O QUE FAZER
Reproduza sem alterações todas as linhas dos registros abaixo, deixando as imagens de fora da resposta.

------ SEÇÃO DE DADOS ------

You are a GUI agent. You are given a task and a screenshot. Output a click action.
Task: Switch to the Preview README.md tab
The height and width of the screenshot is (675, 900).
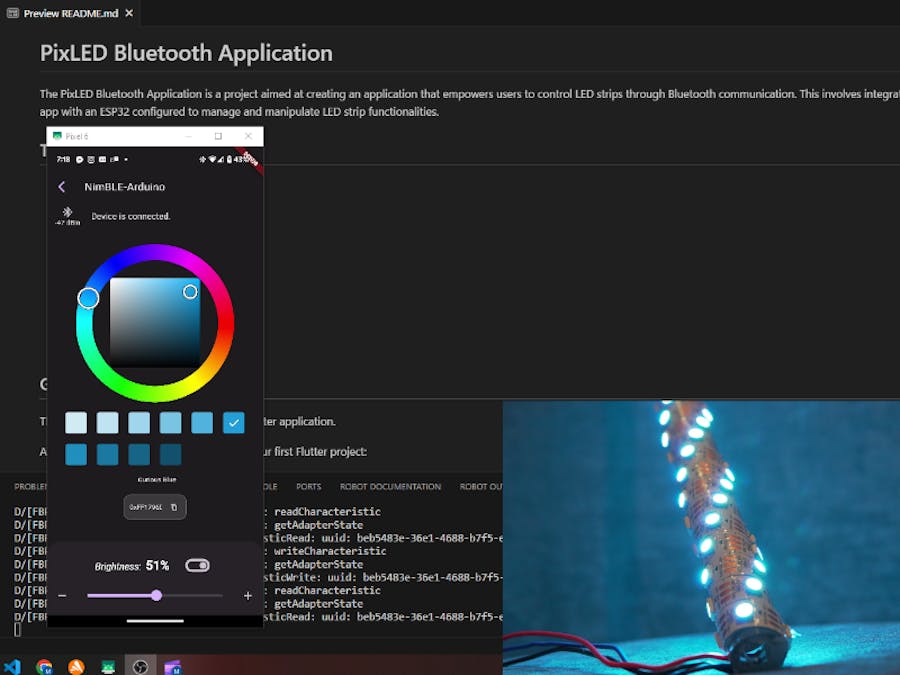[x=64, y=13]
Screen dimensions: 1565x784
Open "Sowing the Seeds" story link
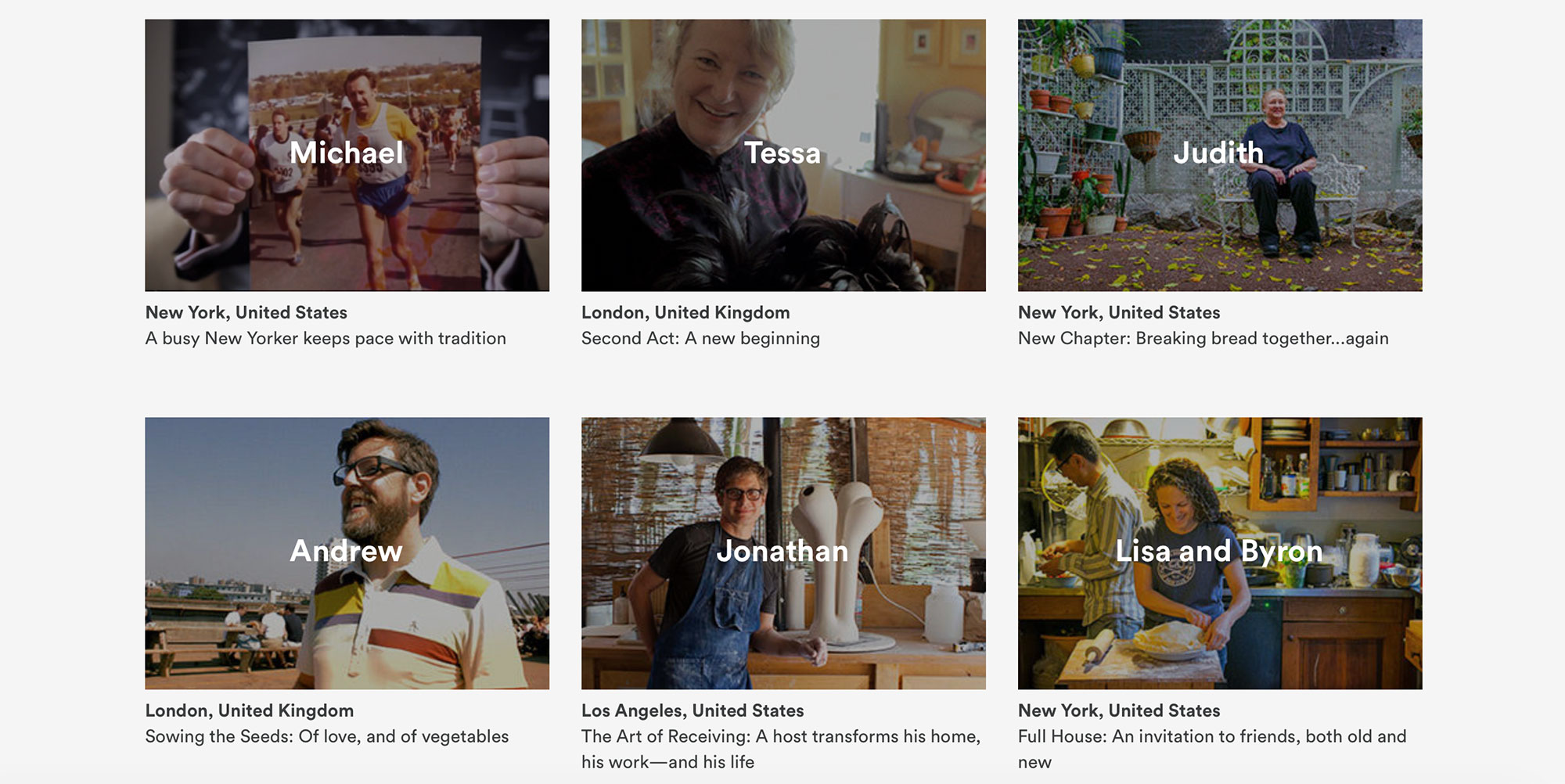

------

RESULTADO DO EXERCÍCIO
You are a GUI agent. You are given a task and a screenshot. Output a click action.
Task: Switch to the Preview README.md tab
The height and width of the screenshot is (675, 900).
[x=64, y=13]
Screen dimensions: 1565x784
Open "Sowing the Seeds" story link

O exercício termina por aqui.